■ PAGE TEXT
Attention to Detail and Inclusive Culture

00:12:01
Speaker
you said earlier, are we allowing people too easily to operate in silos, both vertical ones where you you don't look across but also horizontal ones where you don't talk up or you don't talk down as well. Whereas the picture you're painting of that elite athlete environment is that it doesn't matter what level of it you are at, what your specialism is, what your contribution is towards the achievement of the end goal.
00:12:28
Speaker
You can have an opinion, you can have an idea and the other 19 people in the room plus the athlete will listen to that idea and treat it as an idea, not, oh, it's only that person's idea, so it's not worth listening to. They treat it every idea is equal, regardless of whose idea it was.

■ DIRECTIONS FOR THIS TASK
According to the transcript on inclusive culture, list the things that, in the elite athlete environment, "doesn't matter." The material that follows comes from a different source than the transcript.

■ INFORMATION

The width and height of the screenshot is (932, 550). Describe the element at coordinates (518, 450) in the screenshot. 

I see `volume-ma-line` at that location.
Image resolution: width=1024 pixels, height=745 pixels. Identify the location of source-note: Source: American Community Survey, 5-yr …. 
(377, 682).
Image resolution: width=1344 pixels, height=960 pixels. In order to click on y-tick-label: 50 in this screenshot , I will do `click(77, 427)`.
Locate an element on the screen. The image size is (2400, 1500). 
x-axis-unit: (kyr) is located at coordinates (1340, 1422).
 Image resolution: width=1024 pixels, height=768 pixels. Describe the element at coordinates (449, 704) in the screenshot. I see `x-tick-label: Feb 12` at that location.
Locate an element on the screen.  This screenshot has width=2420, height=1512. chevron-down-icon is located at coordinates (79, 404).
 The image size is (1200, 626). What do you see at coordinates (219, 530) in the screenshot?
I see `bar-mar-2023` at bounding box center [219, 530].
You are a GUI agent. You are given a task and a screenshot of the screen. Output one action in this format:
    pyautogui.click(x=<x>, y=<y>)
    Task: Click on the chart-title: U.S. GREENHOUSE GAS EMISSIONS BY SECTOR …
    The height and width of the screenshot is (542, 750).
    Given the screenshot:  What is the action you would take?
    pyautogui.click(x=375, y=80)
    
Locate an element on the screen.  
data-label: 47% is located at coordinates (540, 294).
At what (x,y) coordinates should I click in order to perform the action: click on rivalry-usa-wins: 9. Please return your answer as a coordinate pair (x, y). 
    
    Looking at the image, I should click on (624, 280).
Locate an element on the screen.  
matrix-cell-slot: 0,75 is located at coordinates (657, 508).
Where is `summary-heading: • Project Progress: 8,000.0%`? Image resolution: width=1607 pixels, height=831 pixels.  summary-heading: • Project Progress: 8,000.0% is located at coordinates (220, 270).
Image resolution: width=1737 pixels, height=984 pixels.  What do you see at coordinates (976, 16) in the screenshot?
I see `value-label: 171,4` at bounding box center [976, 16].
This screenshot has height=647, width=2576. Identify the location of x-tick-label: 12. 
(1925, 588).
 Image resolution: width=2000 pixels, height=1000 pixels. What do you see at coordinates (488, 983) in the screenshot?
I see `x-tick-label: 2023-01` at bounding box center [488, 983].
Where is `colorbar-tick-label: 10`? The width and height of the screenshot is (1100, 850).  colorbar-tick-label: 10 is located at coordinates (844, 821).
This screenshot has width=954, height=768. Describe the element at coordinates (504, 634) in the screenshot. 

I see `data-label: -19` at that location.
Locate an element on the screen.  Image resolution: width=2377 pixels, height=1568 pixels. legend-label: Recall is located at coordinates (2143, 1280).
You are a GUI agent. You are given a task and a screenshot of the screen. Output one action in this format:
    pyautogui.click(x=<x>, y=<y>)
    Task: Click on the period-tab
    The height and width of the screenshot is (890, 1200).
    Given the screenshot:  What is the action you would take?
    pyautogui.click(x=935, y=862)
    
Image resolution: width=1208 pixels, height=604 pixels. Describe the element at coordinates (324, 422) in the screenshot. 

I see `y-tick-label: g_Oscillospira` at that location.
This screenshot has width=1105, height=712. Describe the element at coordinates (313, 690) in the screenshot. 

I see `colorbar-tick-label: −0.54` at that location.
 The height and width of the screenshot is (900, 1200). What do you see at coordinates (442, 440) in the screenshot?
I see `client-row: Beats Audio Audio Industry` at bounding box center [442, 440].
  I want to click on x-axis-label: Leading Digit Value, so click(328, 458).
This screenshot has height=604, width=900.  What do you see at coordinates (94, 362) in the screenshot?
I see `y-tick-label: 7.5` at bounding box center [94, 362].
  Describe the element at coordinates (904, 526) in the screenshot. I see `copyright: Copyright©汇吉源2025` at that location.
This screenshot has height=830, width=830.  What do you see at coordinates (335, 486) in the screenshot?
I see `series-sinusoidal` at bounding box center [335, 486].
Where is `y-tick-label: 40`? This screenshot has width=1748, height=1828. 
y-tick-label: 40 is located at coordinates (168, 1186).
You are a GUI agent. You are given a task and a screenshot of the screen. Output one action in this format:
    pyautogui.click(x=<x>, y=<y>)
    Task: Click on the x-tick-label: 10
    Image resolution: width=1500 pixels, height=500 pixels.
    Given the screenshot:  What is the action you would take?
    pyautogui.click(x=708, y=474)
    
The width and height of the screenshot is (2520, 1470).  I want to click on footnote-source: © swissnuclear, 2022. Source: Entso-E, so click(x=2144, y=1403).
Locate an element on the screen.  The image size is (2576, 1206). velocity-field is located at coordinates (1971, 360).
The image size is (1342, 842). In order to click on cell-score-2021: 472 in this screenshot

■ SOLUTION FOR THIS EXERCISE
- What level of it you are at
- What your specialism is
- What your contribution is towards the achievement of the end goal